Janina Duszejko is an “old crone” who lives alone in her house in an area fairly distant from the nearest village, in Poland, near the border with the Czech Republic. There are other cabins where she lives, but most of them are uninhabited for most of the year. She is taxed with keeping those properties in good shape, so she routinely makes a circuit of her area, including the “Plateau” from which she can view her area and the land below. Although her age is never stated, she is old enough to have “Ailments” and to refer to herself as an old biddy. Despite her physical difficulty in navigating the course, she enjoys her circuits and a chance to observe the natural world.

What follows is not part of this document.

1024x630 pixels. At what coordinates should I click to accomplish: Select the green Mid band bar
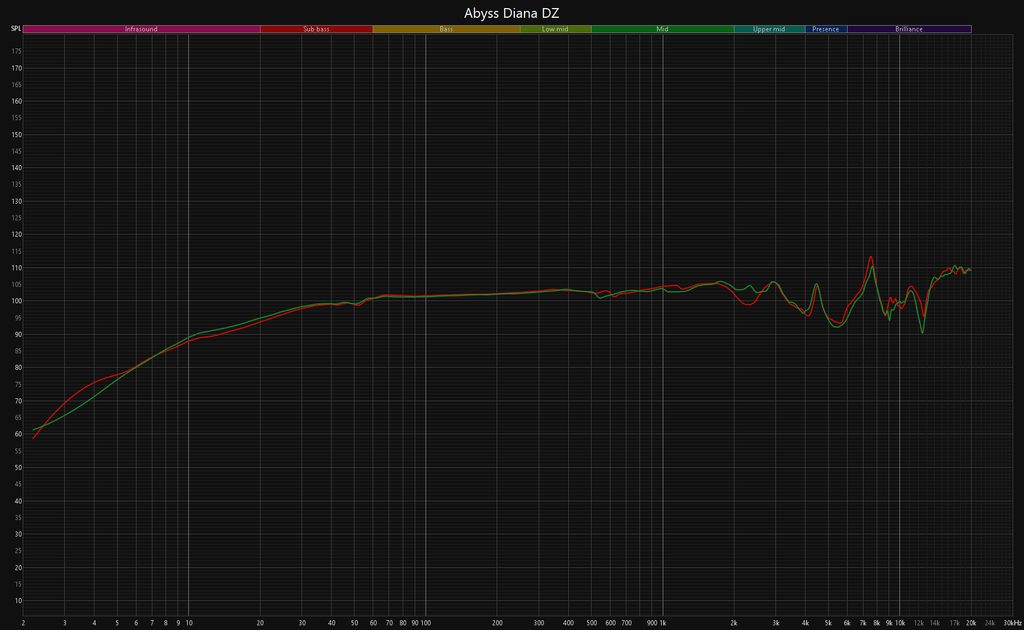(x=662, y=29)
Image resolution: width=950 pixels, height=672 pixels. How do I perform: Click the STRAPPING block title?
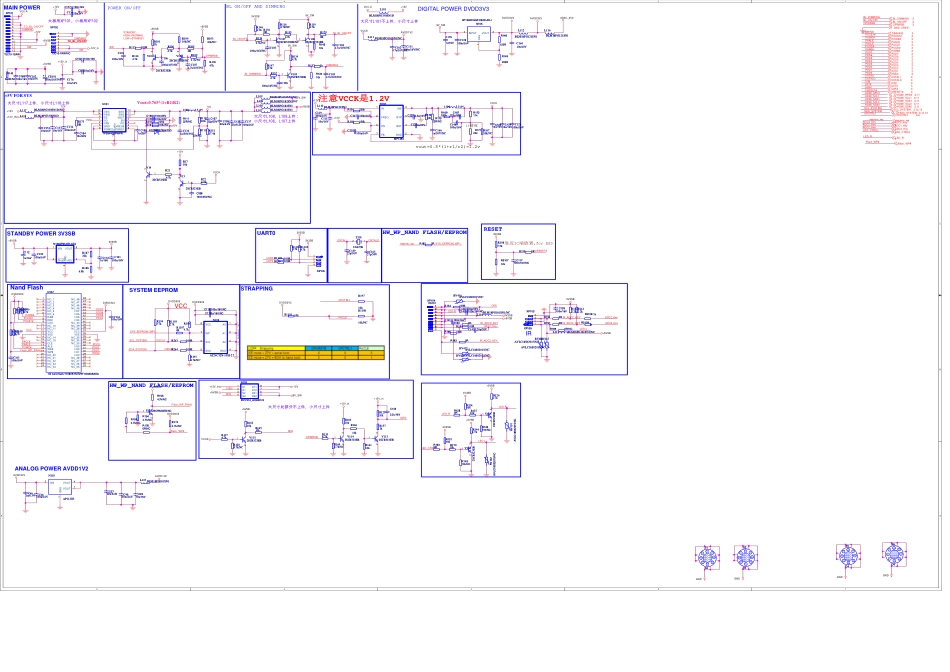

The other two occupants of her little area are “Oddball” and “Big Foot.” Of course those are not their real names. Mrs. Duszejko, for that is what she prefers to be called, never Janina, prefers to give people names appropriate to how she views them. (“I’m sure this is the right way to use language, rather than tossing about words stripped of all meaning.”) Oddball is eccentric, a loner, given to timidity in conversation. Big Foot has … big feet. The three of them are the only year-round residents.

One cold night Oddball awakens Mrs. Duszejko to attend to Big Foot, who lies dead on his own floor. Notorious for being parsimonious, Big Foot was hardly likely to have his light on late at night. And that is what led Oddball to investigate and discover Big Foot’s body.

It is obvious from the start that Mrs. Duszejko is an unusual person. She has mysterious physical problems, a belief centered on a reverence for nature, and more than a passing interest in astrology. After it is determined that Big Foot has died from choking on a bone from a deer he killed — probably illegally — and cooked, Mrs. Duszejko believes it was fated because of his cruelty to both humans and animals.

Not only is Mrs. Duszejko odd, but it is hard to believe this odd work is a mystery book. But the bodies slowly start to drop. Mrs. Duszejko and Oddball and just about everyone else in the village are interviewed about the deaths. Who saw what, when? Mrs. Duszejko has a theory, about which she writes voluminous letters to the local police. They are all ignored.

Mrs. Duszejko describes herself:

…[D]espite the semblance of cheerfulness that people naively and ingenuously ascribe to me, I see everything as if in a dark mirror, as if through smoked glass. I view the world in the same way as others look at the Sun in eclipse. Thus I see the Earth in eclipse. I see us moving blindly in eternal Gloom, like May bugs trapped in a box by a cruel child. It’s easy to harm and injure us, to smash up our intricately assembled, bizarre existence. I interpret everything as abnormal, terrible and threatening. I see nothing but Catastrophes. But as the Fall is the beginning, can we possibly fall even lower? 
In any case, I know the date of my own death, and that lets me feel free.

On how astrology explains all, using the Alien movies as an example:

I succeeded in observing similar conformities with regard to the Alien films, set on a spaceship. Here subtle dependencies between Pluto, Neptune and Mars came into play. As soon as Mars was in aspect to these two Slow Planets at the same time, the television showed a repeat of one of the Alien films. Isn’t that fascinating?

Mrs. Duszejko used to build bridges and now she teaches English to school children once a week. She is helping Dizzy to translate Blake into Polish. She enjoys the cozy nature of Good News’ shop. So she has friends and participates somewhat in village life. And if I may borrow Blake, she worries about the widening gyre that may engulf her world.

Although the rhythm of the book is slow and replete with full-stop digressions into astrology and philosophy, "Drive Your Plow Over the Bones of the Dead" is a book with a strong voice. Olga Tokarczuk won the Man Booker International Prize for an earlier work, so she is an author to command attention. She leads Mrs. Duszejko gently through what appears to be madness and a loosening of the veil.

(For fans of Call the Midwife on PBS, Mrs. Duszejko strongly reminded me of elderly Sister Monica Joan, a cultured woman who took to her calling as one of the first nun-midwives in England, but now wanders adrift from reality sometimes.)


This is a book both splendidly written and translated. MBTB star!